BIOGRAPHY

David Ellingsen is a Canadian photographer creating images that speak to the relationship between humans and the natural world. He works predominantly in long-term, cumulative projects with a focus on climate, biodiversity and deforestation.


The photographs contained within this portfolio represent another facet of Ellingsen's practice, one built upon the artist's emotional response to the destruction of the planet.


Ellingsen lives and works in the Pacific Northwest with a place-based practice formed by the landscape he grew up in. His photographs are made primarily between his home in Victoria and the island of Cortes, where he was raised, 150 miles to the north. Since arriving as that island’s first immigrant settlers in 1887, five generations of his family have resided on these traditional, unceded territories of the Klahoose, Tla’amin and Homalco First Nations.


Intersections form a foundation of Ellingsen’s practice – intersections of observer and participant, archivist and surrealist, documentary photography and contemporary art. He is interested in the craft and evolution of the photographic medium and thus utilizes a wide range of technical means across his projects.

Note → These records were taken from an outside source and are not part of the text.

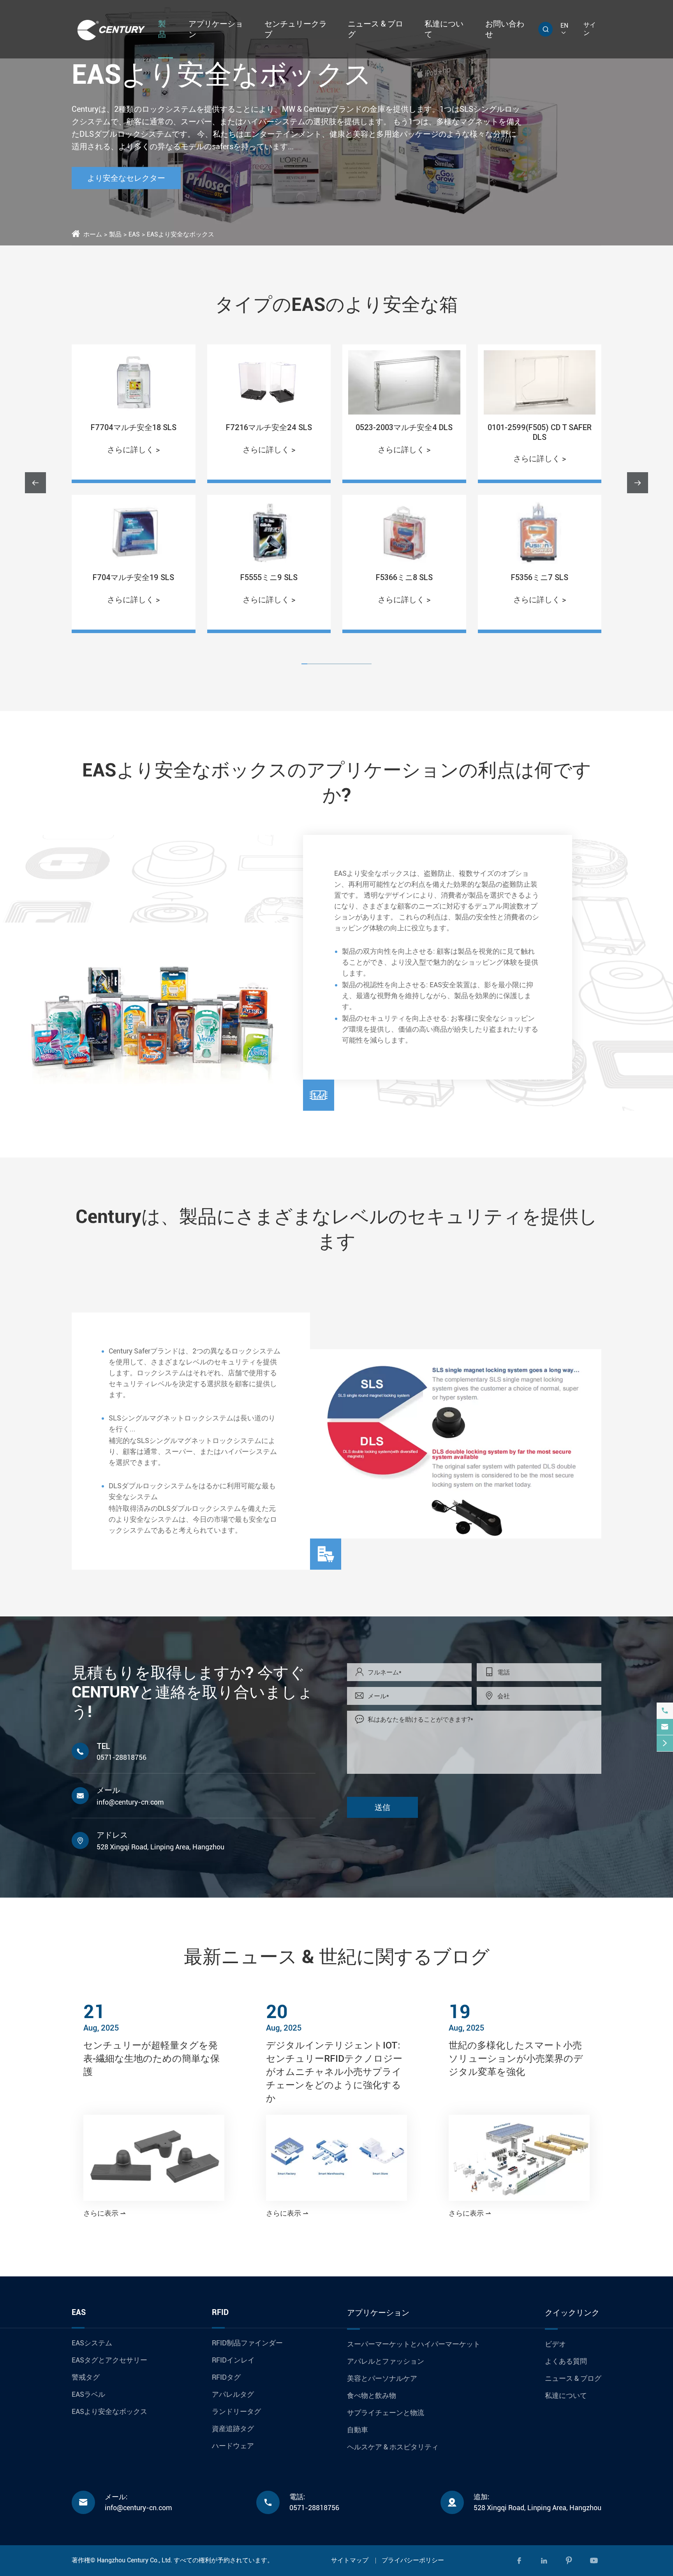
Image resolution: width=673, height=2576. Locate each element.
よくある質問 (566, 2361)
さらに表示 (104, 2213)
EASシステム (92, 2343)
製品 (115, 234)
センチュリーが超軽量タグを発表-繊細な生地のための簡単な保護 (151, 2058)
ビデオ (555, 2344)
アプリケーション (378, 2312)
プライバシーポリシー (413, 2560)
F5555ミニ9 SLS (133, 577)
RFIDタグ (226, 2377)
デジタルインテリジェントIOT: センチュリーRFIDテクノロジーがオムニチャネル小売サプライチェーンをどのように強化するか (334, 2072)
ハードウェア (233, 2446)
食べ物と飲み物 (371, 2395)
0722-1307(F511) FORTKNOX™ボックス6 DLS (539, 432)
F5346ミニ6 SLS (539, 577)
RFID (220, 2312)
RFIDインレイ (233, 2360)
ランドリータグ (236, 2411)
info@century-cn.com (130, 1802)
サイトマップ (349, 2560)
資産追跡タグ (233, 2428)
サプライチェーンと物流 (385, 2412)
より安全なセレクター (126, 178)
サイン (589, 29)
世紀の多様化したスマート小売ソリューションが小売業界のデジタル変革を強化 (516, 2058)
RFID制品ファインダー (247, 2343)
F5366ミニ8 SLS (268, 577)
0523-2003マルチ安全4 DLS (268, 427)
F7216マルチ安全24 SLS (133, 427)
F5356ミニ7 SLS (404, 577)
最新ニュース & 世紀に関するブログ (337, 1957)
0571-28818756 (121, 1757)
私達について (566, 2395)
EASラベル (88, 2394)
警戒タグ (86, 2377)
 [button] (35, 483)
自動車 (357, 2430)
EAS (134, 234)
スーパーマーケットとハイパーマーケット (413, 2344)
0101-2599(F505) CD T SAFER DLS (404, 432)
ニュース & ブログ (573, 2378)
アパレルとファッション (385, 2361)
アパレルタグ (233, 2394)
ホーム (92, 234)
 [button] (637, 483)
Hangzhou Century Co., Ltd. (134, 2560)
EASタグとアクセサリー (109, 2360)
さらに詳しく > (133, 449)
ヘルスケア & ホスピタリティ (393, 2447)
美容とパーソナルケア (382, 2378)
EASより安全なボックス (180, 234)
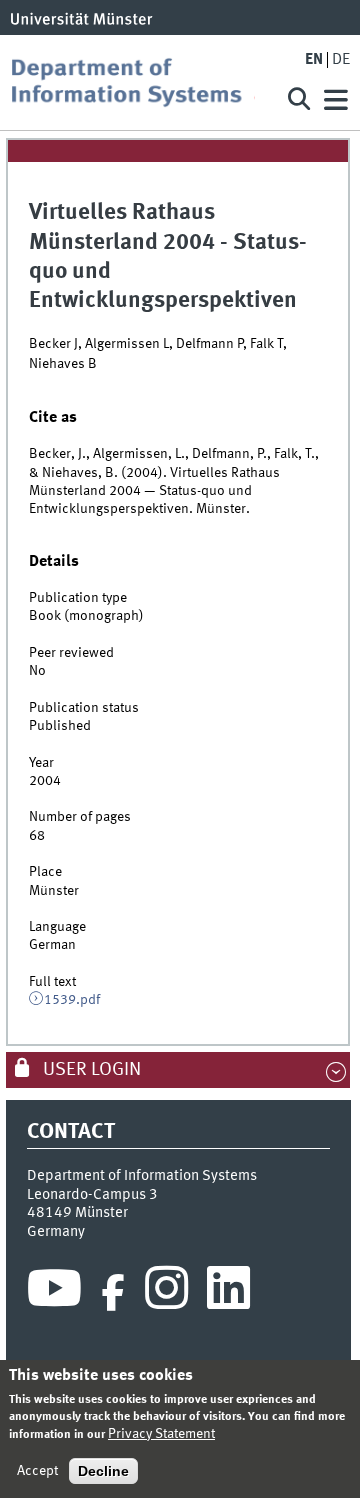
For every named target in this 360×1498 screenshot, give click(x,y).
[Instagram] (166, 1293)
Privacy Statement (161, 1434)
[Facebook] (113, 1293)
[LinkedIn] (228, 1293)
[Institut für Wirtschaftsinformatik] (140, 82)
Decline (103, 1471)
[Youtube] (54, 1293)
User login (90, 1070)
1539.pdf (72, 1000)
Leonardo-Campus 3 (92, 1195)
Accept (37, 1471)
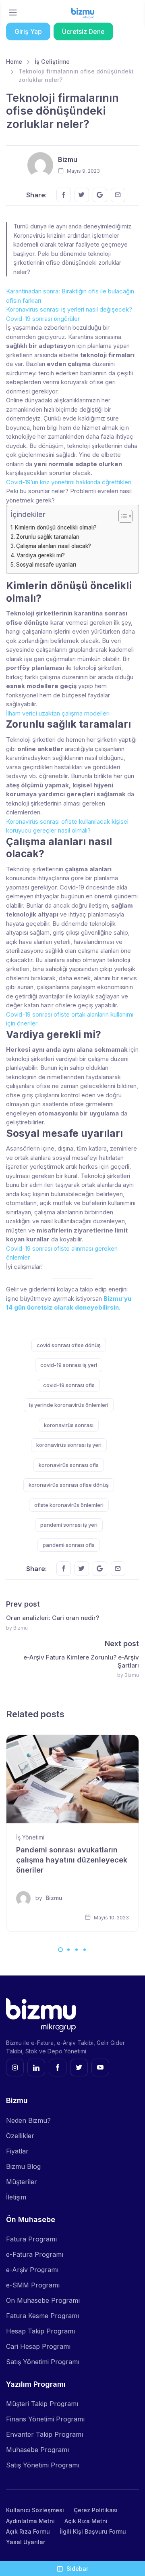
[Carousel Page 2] (68, 1949)
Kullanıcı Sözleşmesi (35, 2510)
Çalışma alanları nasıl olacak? (53, 546)
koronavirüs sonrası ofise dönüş (69, 1485)
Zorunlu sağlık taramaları (47, 537)
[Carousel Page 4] (84, 1949)
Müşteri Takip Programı (42, 2404)
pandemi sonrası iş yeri (68, 1524)
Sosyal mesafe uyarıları (46, 564)
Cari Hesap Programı (38, 2346)
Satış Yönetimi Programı (42, 2362)
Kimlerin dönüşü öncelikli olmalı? (56, 527)
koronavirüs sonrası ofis (69, 1465)
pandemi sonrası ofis (69, 1545)
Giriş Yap (28, 31)
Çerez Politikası (96, 2510)
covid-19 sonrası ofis (69, 1385)
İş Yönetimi (30, 1837)
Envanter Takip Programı (44, 2434)
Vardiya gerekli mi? (41, 555)
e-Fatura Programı (34, 2254)
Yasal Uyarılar (25, 2541)
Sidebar (77, 2568)
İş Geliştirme (52, 61)
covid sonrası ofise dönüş (69, 1345)
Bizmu (67, 159)
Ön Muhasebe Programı (43, 2300)
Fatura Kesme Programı (42, 2316)
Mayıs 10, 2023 (111, 1918)
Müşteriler (21, 2182)
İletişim (16, 2197)
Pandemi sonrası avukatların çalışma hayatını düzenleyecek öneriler (71, 1860)
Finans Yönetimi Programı (45, 2419)
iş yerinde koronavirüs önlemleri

Ellingsen’s photographs are part of the permanent collections of the Chinese Museum of Photography, South Korea's Datz Museum of Art and Canada's Beaty Biodiversity Museum and Royal British Columbia Museum. They have been shortlisted for Photolucida's Critical Mass Book Award, appeared with National Geographic, and awarded First Place at the Prix de la Photographie Paris and the International Photography Awards. In his earlier years Ellingsen was a freelance assignment photographer, eventually shooting for clients such as the New York Times Magazine, Business Development Bank of Canada, Canadian Medical Association, Oprah Winfrey Network, People magazine and CBC Radio Canada.